▶ **WHAT IS NEEDED**:
Set down every entry below exactly as it stands.

━━ RECORDS PROVIDED ━━

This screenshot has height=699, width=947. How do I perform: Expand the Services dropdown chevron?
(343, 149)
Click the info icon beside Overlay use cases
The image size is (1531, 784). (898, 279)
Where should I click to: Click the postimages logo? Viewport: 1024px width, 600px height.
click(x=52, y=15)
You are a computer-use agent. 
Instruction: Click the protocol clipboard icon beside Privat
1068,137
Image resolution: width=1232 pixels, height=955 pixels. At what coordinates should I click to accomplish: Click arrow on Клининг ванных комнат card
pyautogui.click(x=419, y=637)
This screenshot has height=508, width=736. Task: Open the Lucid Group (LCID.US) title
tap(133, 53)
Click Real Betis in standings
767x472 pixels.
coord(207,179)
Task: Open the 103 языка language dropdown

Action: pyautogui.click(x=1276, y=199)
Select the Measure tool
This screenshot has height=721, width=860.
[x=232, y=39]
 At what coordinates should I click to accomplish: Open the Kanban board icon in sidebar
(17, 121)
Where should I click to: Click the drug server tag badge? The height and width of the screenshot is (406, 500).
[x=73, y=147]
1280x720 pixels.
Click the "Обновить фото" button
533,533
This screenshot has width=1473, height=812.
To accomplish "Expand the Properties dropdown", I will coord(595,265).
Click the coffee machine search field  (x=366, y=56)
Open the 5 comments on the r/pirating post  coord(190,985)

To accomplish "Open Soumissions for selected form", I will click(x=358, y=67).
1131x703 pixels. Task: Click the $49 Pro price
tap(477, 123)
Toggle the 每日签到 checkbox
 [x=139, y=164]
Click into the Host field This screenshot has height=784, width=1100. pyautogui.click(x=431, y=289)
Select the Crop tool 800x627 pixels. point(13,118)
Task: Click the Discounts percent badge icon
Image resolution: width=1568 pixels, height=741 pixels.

━━━

▶ **FINISHED EXERCISE**:
This screenshot has height=699, width=947. How do I perform: Expand the Services dropdown chevron?
(343, 149)
Click the info icon beside Overlay use cases
The image size is (1531, 784). (898, 279)
Where should I click to: Click the postimages logo? Viewport: 1024px width, 600px height.
click(x=52, y=15)
You are a computer-use agent. 
Instruction: Click the protocol clipboard icon beside Privat
1068,137
Image resolution: width=1232 pixels, height=955 pixels. At what coordinates should I click to accomplish: Click arrow on Клининг ванных комнат card
pyautogui.click(x=419, y=637)
This screenshot has height=508, width=736. Task: Open the Lucid Group (LCID.US) title
tap(133, 53)
Click Real Betis in standings
767x472 pixels.
coord(207,179)
Task: Open the 103 языка language dropdown

Action: pyautogui.click(x=1276, y=199)
Select the Measure tool
This screenshot has height=721, width=860.
[x=232, y=39]
 At what coordinates should I click to accomplish: Open the Kanban board icon in sidebar
(17, 121)
Where should I click to: Click the drug server tag badge? The height and width of the screenshot is (406, 500).
[x=73, y=147]
1280x720 pixels.
Click the "Обновить фото" button
533,533
This screenshot has width=1473, height=812.
To accomplish "Expand the Properties dropdown", I will coord(595,265).
Click the coffee machine search field  (x=366, y=56)
Open the 5 comments on the r/pirating post  coord(190,985)

To accomplish "Open Soumissions for selected form", I will click(x=358, y=67).
1131x703 pixels. Task: Click the $49 Pro price
tap(477, 123)
Toggle the 每日签到 checkbox
 [x=139, y=164]
Click into the Host field This screenshot has height=784, width=1100. pyautogui.click(x=431, y=289)
Select the Crop tool 800x627 pixels. point(13,118)
Task: Click the Discounts percent badge icon
Image resolution: width=1568 pixels, height=741 pixels.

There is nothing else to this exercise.